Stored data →
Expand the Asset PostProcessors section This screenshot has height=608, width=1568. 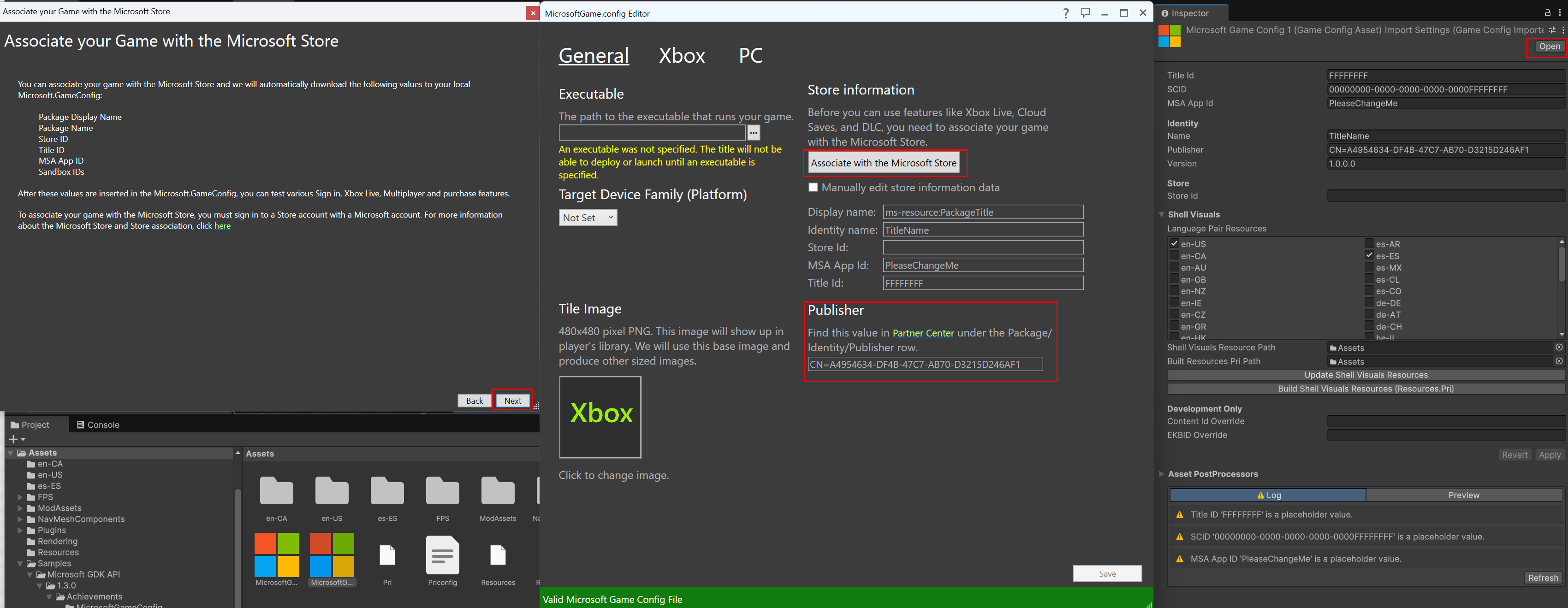pos(1161,473)
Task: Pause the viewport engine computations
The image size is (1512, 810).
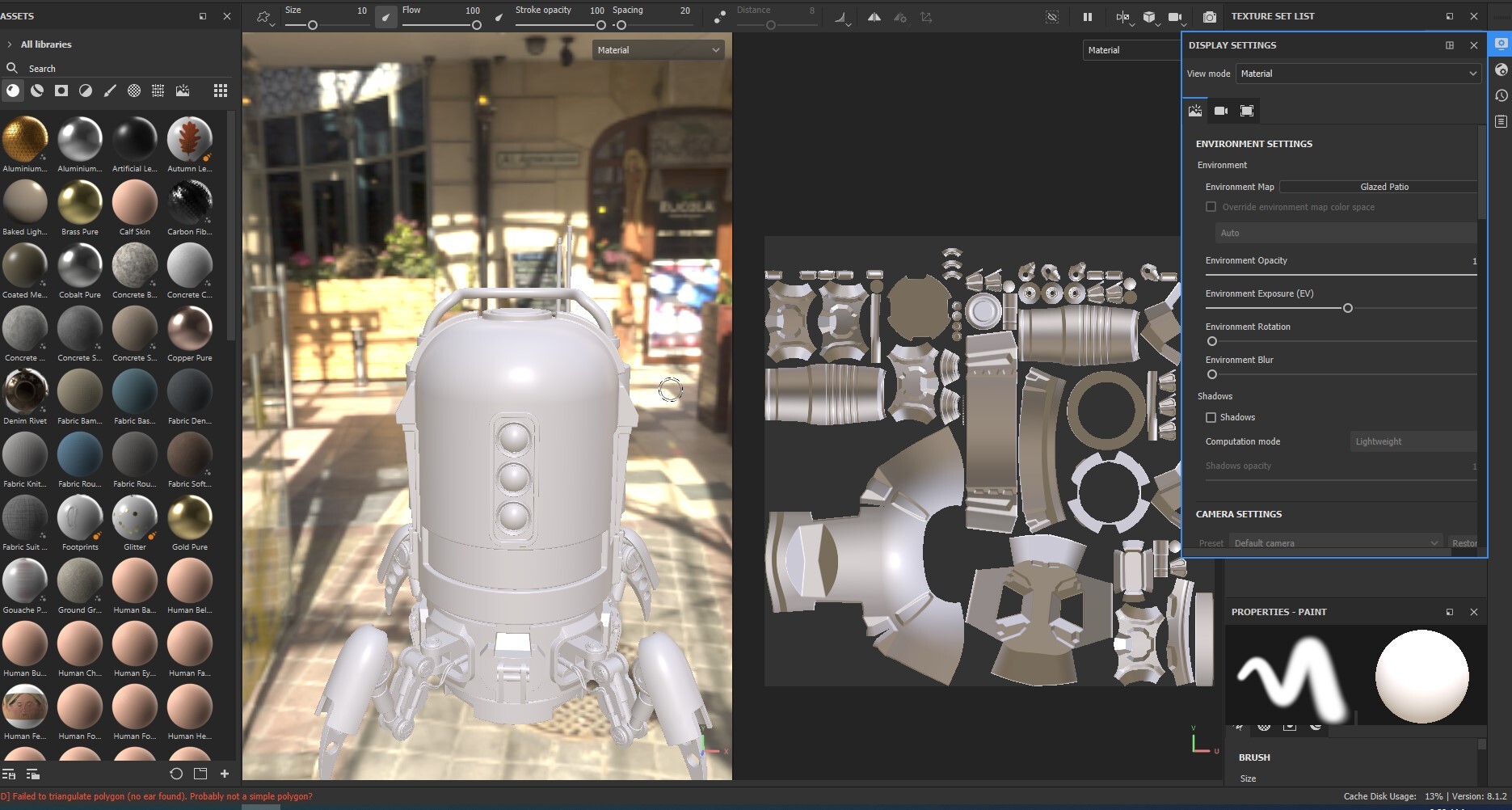Action: (x=1088, y=16)
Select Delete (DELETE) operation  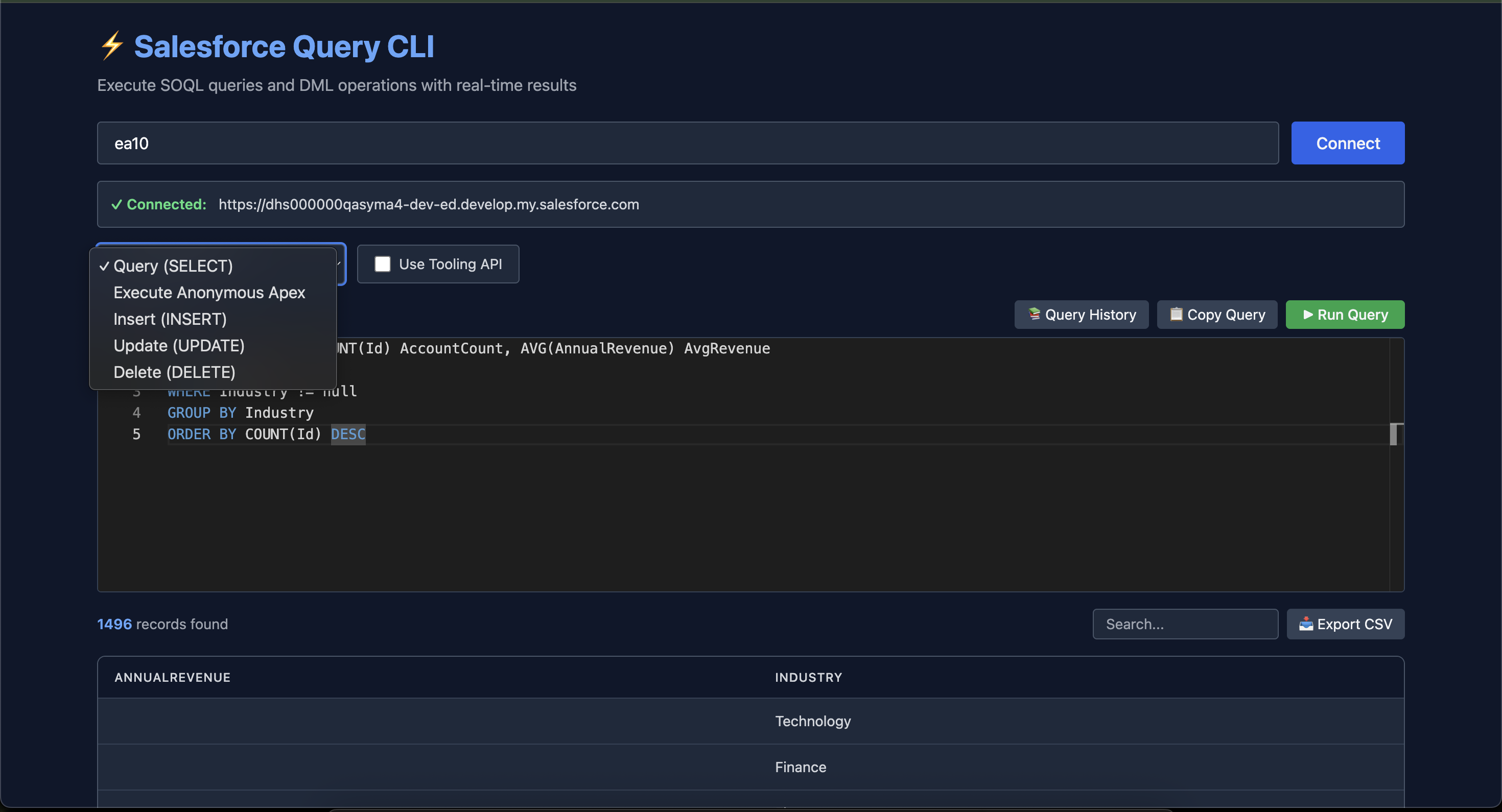click(174, 372)
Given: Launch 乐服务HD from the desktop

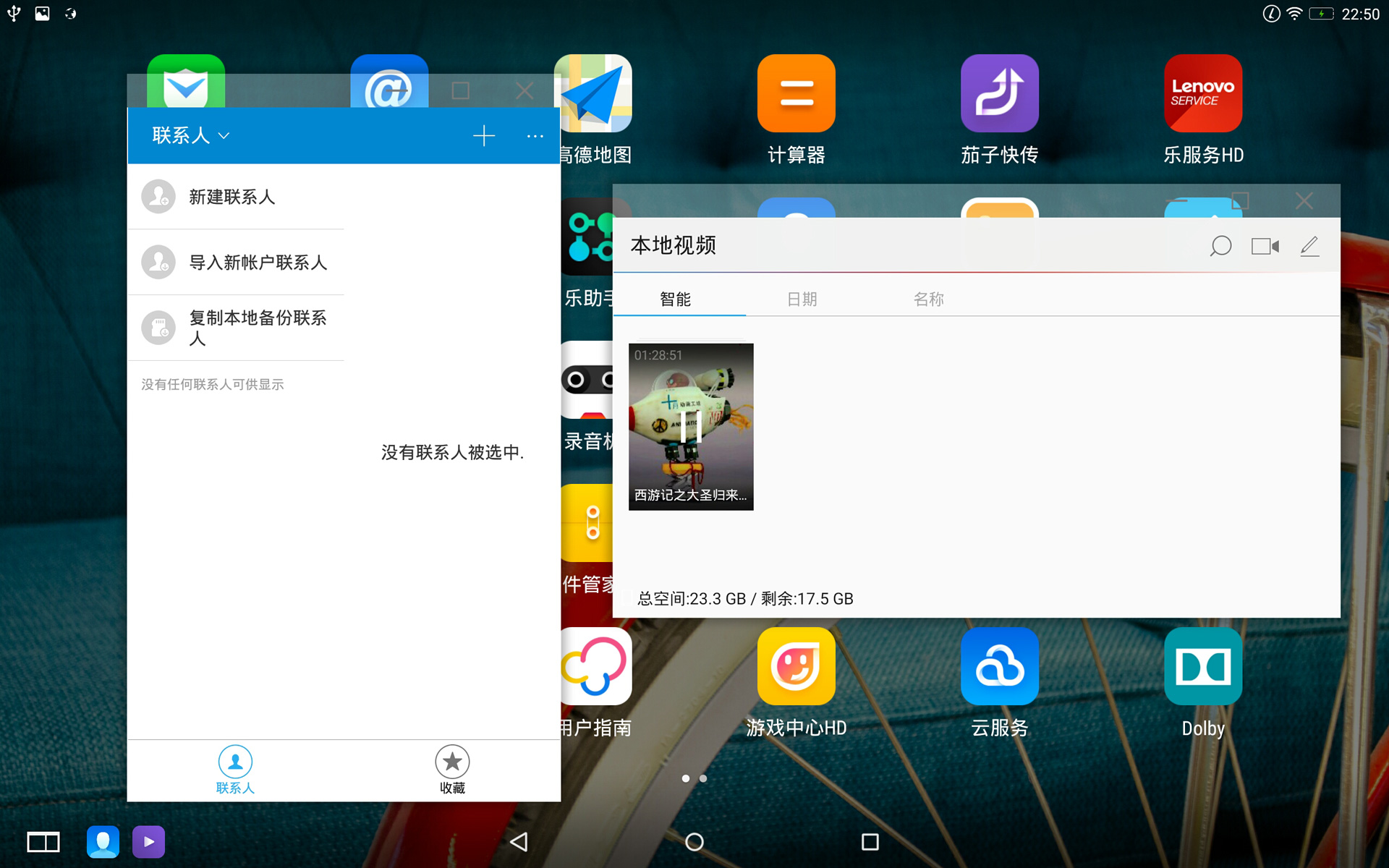Looking at the screenshot, I should point(1202,94).
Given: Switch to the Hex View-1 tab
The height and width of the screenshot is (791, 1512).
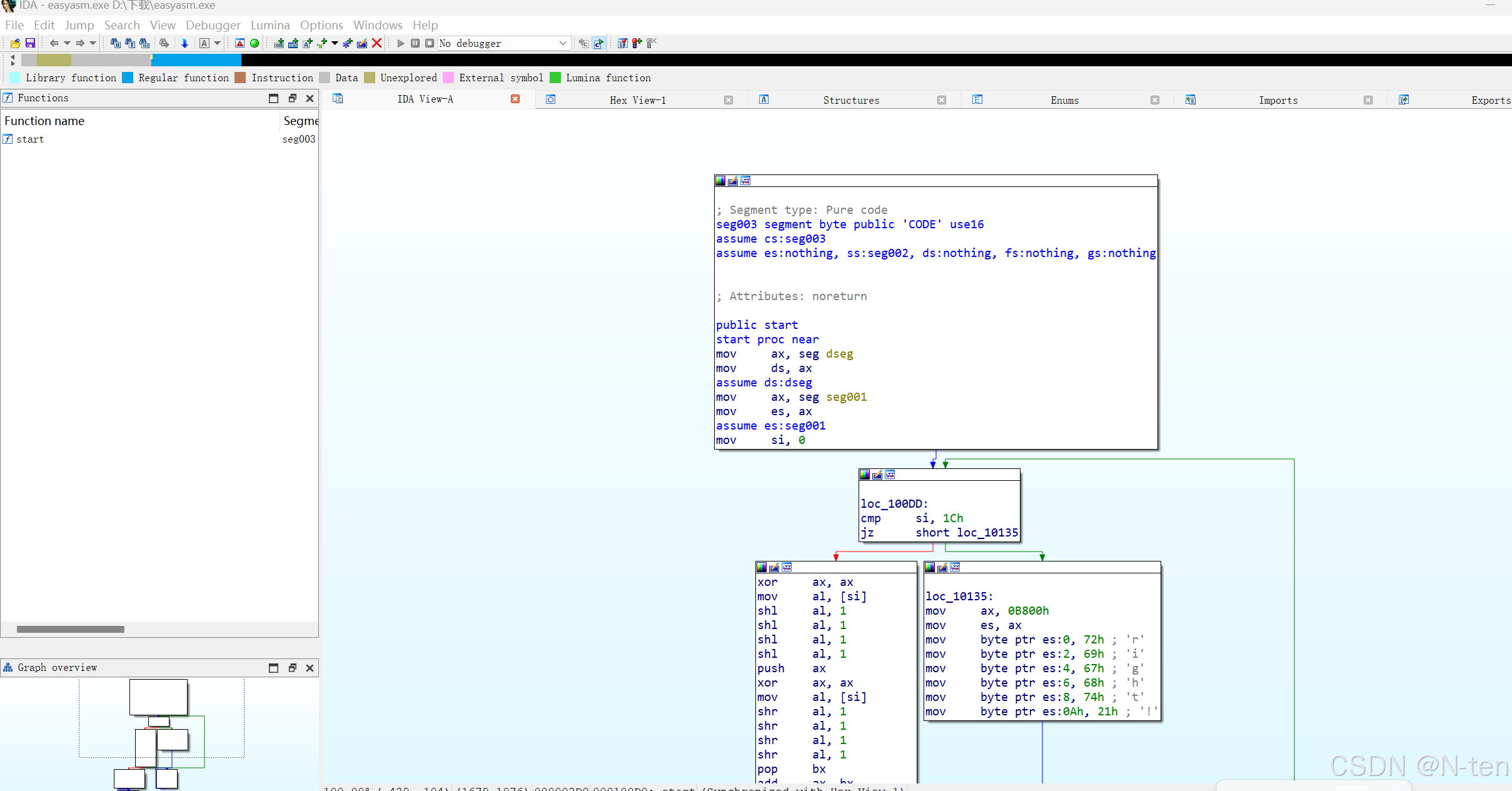Looking at the screenshot, I should tap(638, 100).

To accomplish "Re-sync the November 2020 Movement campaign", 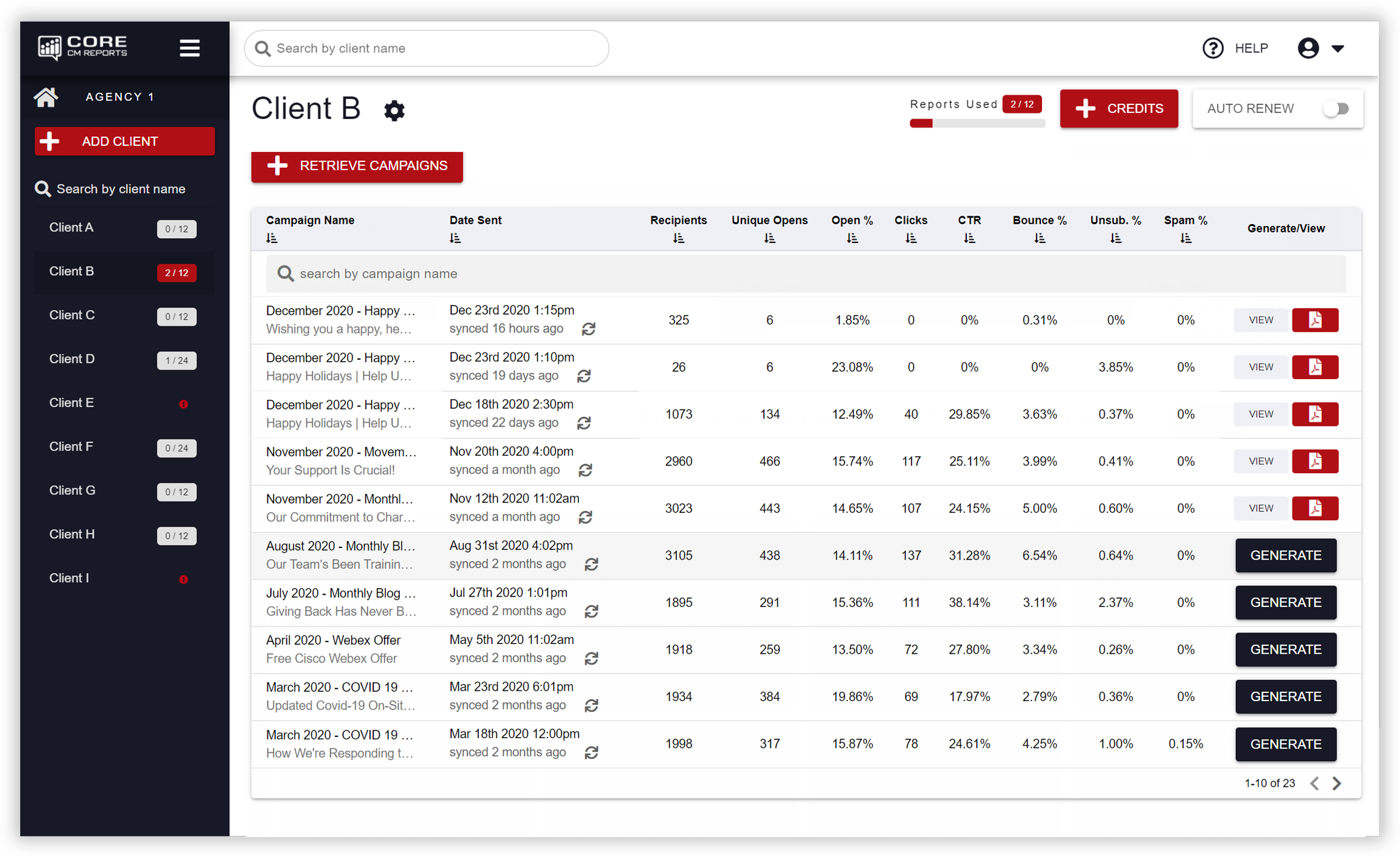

What the exercise asks → Reproduce the span beginning at the line with "Given: Switch to the Hex View-1 tab" and ending at the last line of the entries above, inclusive, exactly as it stands. Exclude the pictures.

Written solution →
Given: Switch to the Hex View-1 tab
The height and width of the screenshot is (791, 1512).
Looking at the screenshot, I should tap(638, 100).

To accomplish "Re-sync the November 2020 Movement campaign", 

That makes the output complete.